Provided material section start
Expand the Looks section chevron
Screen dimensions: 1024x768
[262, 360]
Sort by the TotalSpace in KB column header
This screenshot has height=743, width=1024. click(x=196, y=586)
Provided material section end
Work item. Each line of the data must be copied exactly as it appears.

Exercise solution.
Expand the Looks section chevron
Screen dimensions: 1024x768
[262, 360]
Sort by the TotalSpace in KB column header
This screenshot has height=743, width=1024. click(x=196, y=586)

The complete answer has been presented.